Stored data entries
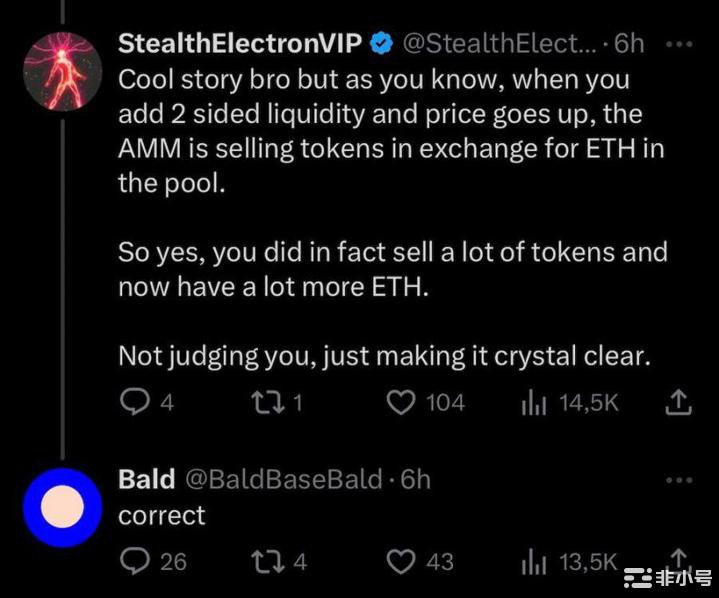This screenshot has width=719, height=598.
Task: Like the StealthElectronVIP tweet
Action: pyautogui.click(x=401, y=402)
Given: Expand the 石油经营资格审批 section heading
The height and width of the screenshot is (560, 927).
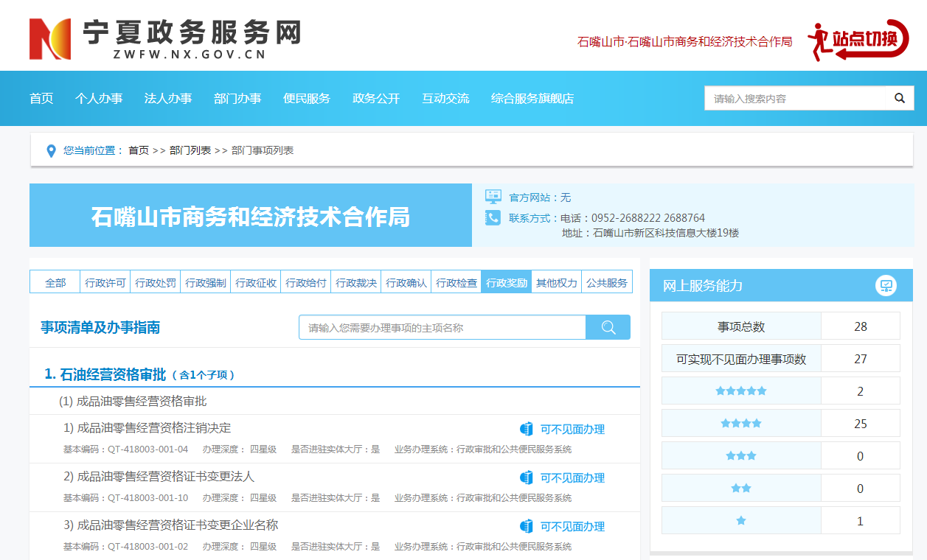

# Task instructions:
Give again, word for word, only the lines from the line containing "Given: Expand the 石油经营资格审批 section heading" through the last line above, both included; leave the pictures out.

# Task solution:
Given: Expand the 石油经营资格审批 section heading
The height and width of the screenshot is (560, 927).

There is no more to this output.